THERE is a crucial lesson to be learned - especially by the labour movement - as a result of the tumultuous events on May Day, says Terry Bell in his latest Labour Wrap. It is about the nature of united fronts or the “broad church” structure led by the ANC.

He maintains that this lesson has probably not been widely acknowledged, let alone learned. And with many agendas in play, and a multitude of pronouncements from various interested parties, he feels it is no wonder that confusion exists.

The events on May Day, especially in Bloemfontein, were an embarrassment to the leadership of the ANC. But it was Free State premier Ace Magashule who suffered the greatest embarrassment when the national rally in Bloemfontein had to be called off.

He blamed “outsiders” for the booing and disruptions, and claimed that all workers in his province were members of the ANC and supported President Jacob Zuma. This, says Bell, was a variation on the increasingly desperate and strident claim by senior ANC sources that their broad church remains intact and essential.

READ: May Day booing sign of a healthy democracy, says unfazed Zuma

But what happened on May Day was a clear indication of the major schism in this proclaimed broad church. It is a schism that has been 20 years in the making.

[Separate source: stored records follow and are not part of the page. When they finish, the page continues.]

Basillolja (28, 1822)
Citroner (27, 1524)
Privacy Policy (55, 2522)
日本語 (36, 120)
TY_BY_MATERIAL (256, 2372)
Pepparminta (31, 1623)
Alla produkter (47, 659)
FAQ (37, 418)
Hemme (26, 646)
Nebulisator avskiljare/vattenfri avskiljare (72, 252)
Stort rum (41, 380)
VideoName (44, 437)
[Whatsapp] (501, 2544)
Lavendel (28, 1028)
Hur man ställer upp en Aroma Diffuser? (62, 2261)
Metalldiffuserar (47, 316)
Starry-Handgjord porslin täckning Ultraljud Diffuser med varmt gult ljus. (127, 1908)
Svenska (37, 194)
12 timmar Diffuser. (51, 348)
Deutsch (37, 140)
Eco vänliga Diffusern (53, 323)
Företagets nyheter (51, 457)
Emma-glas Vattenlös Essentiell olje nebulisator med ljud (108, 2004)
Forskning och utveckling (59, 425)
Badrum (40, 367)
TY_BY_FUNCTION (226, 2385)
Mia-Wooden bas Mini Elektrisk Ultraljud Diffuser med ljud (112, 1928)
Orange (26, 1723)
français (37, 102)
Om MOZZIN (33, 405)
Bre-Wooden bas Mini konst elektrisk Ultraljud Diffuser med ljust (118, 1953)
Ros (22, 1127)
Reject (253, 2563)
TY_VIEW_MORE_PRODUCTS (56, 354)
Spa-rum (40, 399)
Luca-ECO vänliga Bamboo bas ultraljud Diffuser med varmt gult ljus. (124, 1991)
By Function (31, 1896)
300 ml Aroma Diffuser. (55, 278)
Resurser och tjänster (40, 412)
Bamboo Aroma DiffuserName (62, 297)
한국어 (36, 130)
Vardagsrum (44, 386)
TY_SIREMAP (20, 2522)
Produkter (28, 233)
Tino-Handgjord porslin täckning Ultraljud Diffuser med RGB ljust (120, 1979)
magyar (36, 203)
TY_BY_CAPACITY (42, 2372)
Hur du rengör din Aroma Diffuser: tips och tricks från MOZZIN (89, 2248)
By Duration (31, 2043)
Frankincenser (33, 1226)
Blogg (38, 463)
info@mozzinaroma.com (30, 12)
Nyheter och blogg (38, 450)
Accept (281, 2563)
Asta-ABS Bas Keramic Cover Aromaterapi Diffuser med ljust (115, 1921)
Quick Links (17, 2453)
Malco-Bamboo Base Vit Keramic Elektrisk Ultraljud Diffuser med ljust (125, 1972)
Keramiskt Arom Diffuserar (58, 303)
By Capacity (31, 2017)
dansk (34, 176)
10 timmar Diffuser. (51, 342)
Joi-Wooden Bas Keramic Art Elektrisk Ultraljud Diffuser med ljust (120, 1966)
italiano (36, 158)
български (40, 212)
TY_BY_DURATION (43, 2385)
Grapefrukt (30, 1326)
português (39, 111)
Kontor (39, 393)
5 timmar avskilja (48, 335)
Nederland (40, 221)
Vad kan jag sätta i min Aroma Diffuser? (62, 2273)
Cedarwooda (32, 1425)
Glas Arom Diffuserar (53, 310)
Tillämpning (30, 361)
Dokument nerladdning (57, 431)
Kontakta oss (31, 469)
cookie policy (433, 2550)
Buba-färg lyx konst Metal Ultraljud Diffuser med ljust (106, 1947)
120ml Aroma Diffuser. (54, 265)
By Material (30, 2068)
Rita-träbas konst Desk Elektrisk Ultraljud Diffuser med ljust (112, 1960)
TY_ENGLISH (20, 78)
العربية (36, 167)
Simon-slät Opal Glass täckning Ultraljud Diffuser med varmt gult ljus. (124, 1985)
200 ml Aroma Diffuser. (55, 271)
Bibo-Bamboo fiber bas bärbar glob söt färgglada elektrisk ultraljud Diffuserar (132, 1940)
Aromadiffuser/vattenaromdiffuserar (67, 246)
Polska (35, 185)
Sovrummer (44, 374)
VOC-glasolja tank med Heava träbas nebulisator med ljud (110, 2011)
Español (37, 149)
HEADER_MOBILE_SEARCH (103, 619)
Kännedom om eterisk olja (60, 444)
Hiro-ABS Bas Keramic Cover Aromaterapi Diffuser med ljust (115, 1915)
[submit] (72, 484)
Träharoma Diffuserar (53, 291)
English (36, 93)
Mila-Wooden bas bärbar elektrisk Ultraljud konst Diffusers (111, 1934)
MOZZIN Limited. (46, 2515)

In fact, the first indications came in 1993 when Nelson Mandela backtracked on the question of nationalisation when speaking at the World Economic Forum in Davos.

But it was only in 1996 that the basis for the eventual rupture became clear. This when the combined trade union movement issued their macro-economic policy proposals in a document entitled Social Equity and Job Creation. The document, based on years of research by the ANC’s own Macro-economic Research Group, prioritised redistribution before growth.

The unions were responding to a proposal by the business lobby to have policies that prioritised growth – the now largely denigrated “trickle-down” theory. Government then responded with its own version of trickle down theory, the Growth Employment and Redistribution outline.

Gear became the new doctrine of the broad church. Senior members of Cosatu and the SA Communist Party, while still quietly expressing political heresy, donned the robes of the ANC and sang together in the Parliamentary choir from the hymnbook of neo-liberalism.

Those days appear now to be gone, says Bell. And the essential lesson to be learned in a multi-party parliamentary democracy is that only one broad church is essential: an intensely democratic trade union movement that organises all workers as workers.